THE REGULARS’ TABLE by Christina Griffin, Ph.D., Psy.D.
In 1933, the writer Hugo Veigelsberg eulogized his dear friend, Hungarian psychoanalyst Sándor Ferenczi, in the Magyar Hirlap, the Budapest daily newspaper. Ferenczi was the leader of a circle of prominent Hungarian intellectuals and artists who gathered in the coffee houses of Budapest to share their work and ideas. His associations extended beyond Budapest to include his mentor, Sigmund Freud, in Vienna. Their correspondence and meetings proved to be a cross-pollination of ideas, and disagreements, during the formative years of psychoanalytic thinking.
Veigelsberg’s eulogy was published a few days after Ferenczi’s death and included a description of the two friends sitting in silence, passing scraps of paper to one another in a Sunday ritual of experimental thought transference. Eighty years later, this text captured the imagination of contemporary psychoanalyst Christina Griffin.
Griffin’s discovery of this fraternity of regulars occurred during a period of loneliness and disillusionment in her own life. Ferenczi’s social circle called up powerful emotions of longing and intrigue and, most notably, envy. To address the deprivation, she endeavored to learn what she could about Ferenczi’s mind and methods through the eyes of this admirable group of friends.

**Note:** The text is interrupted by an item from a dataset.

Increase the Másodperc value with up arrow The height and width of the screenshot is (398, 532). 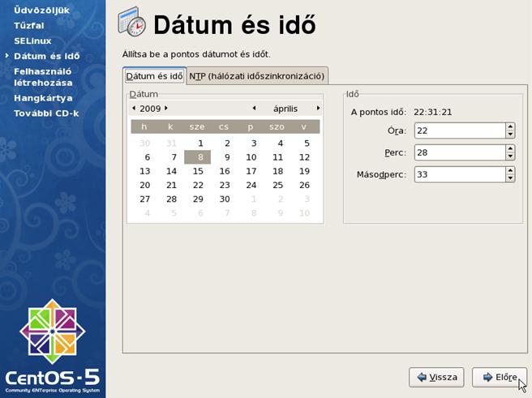pos(509,170)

This book is an exercise of semi-speculation in the open style of Ferenczi. The narrator intermingles elements of historical correspondence and imagined reverie of the Hungarian intelligentsia with the author’s own transference, anxieties and desires. Through study, travel and self-reflection, Griffin takes us on a remarkable journey of place and mind to uncover the untold secrets of the regulars’ table.
“The Regulars’ Table is an imaginative piece of literature for which there is no name; it is an experience not to be missed.”
— Thomas Ogden, M.D., author
“An intimate series of glimpses into the life and times of Sándor Ferenczi, friend and disciple of Sigmund Freud. Utilizing primary and secondary sources, fictionalized accounts of historical events and private musings about her own experiences and the workings of her mind, Griffin takes us on a wide-ranging journey through space and time.”
— Peter Hoffer, Ph.D., translator
“A historic migration trail…this volume lets you feel the atmosphere of a fairytale which could become reality.“
—André E. Haynal, M.D., philosopher, physician, author
Christina Griffin is a psychoanalyst and clinical and forensic psychologist practicing in Southern California. She teaches in the Clinical Psychology Program at Pacifica Graduate Institute and is incoming Co-President for The International Forum for Psychoanalytic Education.